The Data Mining and Machine Learning lab (DMML) is led by Professor Huan Liu with a research focus on developing computational methods for data mining, machine learning, and social computing, and designing efficient algorithms to enable effective problem solving ranging from text/web mining, feature selection with a focus on real-world applications. The research includes (i) dealing with high dimensional data via feature selection and feature discretization; (ii) social computing, social media mining, group understanding, and interaction; (iii) integrating multiple data sources to overcome ambiguity and uncertainty, (iv) employing domain knowledge for effective mining and information integration, and (v) assisting human experts by developing effective methods of ensemble learning, semi-supervised learning, and active learning with hierarchical classification, subspace clustering, and metadata. Recent investigations have been to develop methods to apply these research findings to the area of social cyber attacks, such as misinformation campaigns, bot detection, and better handling PII. The research done by members of this group has received international acclaim. The group has produced over 200 conference papers, 100 journal articles, and 19 books including 1 textbook and 8 monographs. Their research works have generated worldwide impact and received more than 30,000 citations (https://scholar.google.com/citations?user=Dzf46C8AAAAJ&hl=en)
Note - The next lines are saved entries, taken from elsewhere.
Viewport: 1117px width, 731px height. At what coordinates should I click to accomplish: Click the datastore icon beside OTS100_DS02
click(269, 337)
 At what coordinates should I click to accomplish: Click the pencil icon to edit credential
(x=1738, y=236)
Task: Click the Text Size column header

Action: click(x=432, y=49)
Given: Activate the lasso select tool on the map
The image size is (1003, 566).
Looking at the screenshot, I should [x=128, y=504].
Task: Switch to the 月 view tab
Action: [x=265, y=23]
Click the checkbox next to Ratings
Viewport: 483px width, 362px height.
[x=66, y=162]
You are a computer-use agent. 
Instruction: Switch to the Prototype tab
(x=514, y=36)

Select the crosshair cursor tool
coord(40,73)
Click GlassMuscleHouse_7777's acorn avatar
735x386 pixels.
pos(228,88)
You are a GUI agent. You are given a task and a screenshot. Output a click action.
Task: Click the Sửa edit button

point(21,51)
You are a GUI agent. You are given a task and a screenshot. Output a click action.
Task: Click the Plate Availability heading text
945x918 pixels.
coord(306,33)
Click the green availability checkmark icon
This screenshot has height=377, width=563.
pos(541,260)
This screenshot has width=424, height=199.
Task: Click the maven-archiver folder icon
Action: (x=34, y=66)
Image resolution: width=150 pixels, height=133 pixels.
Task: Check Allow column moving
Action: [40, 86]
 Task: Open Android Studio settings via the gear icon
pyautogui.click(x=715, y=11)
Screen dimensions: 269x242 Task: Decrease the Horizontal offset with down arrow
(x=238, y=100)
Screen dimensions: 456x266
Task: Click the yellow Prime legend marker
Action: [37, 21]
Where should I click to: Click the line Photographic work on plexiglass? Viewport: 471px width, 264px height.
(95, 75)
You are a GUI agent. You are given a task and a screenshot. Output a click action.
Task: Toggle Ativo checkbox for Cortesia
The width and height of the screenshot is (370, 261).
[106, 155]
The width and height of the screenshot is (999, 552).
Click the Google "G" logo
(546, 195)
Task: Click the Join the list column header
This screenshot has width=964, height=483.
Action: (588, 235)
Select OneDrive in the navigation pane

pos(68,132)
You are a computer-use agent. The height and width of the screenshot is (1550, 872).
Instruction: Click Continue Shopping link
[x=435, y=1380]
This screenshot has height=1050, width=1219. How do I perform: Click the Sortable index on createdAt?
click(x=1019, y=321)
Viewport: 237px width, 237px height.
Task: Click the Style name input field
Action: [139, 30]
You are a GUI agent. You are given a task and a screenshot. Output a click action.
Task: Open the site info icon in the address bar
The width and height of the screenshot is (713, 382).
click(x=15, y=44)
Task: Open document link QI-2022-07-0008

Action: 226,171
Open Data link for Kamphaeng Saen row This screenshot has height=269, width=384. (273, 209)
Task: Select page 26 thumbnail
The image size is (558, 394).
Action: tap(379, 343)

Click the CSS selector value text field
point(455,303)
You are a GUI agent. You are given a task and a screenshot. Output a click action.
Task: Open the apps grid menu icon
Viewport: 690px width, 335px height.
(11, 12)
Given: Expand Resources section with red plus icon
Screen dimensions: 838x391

Motivated by our research on understanding the way users behave and interact on social media platforms and the lack of existing solutions which enable first responders to capture and use the information in social media for disaster response, we have built innovative social media tracking systems, such as TweetTracker, TweetXplorer, and ASU Coordination Tracker (ACT). These systems have helped first responders make informed decisions by incorporating the social signal produced during times of disaster. By bridging the gap between first responders and the information generated on social media we are working towards ASU's challenge of focusing information and technology to produce meaningful change. Our systems have been used by over 200 organizations, including Universities, government agencies, and NGOs. The work done on these tools has earned the lab the ASU President's Award for Innovation, the highest award for research at ASU. The systems developed as part of this project are exemplary of the innovation aspirations of ASU. Our tools are the first of their kind to aid first responders in making sense of the noisy and voluminous data generated on social media. In developing these tools, we have helped first responders to create an informed picture of the events of Hurricane Sandy, Typhoon Haiyan, and several others.
The DMML lab has produced first-class students, many of whom have been recognized for their achievements. Among the members are a Dean's Fellowship award winner, two ASU Faculty Emeriti Fellows, and two SMART scholars. Students have won awards ranging from the 2014 Outstanding Computer Science TA award, two US President's Volunteer Service Awards, and the ASU Graduate Education Dissertation Fellowship. Undergraduate students in the lab have been successful in winning awards pertaining to research, including prestigious awards such as the FURI award, and honorable mention for the CRA Outstanding Undergraduate Research Award. In the last five years, the DMML lab graduated 13 Ph.D. students, 4 of them became professors have gone on to be tenure-track faculty at research universities and other alumni of the lab are working at leading companies and start-ups in the area of data mining and predictive analytics (e.g., LinkedIn, Yahoo, Google, Microsoft, Amazon).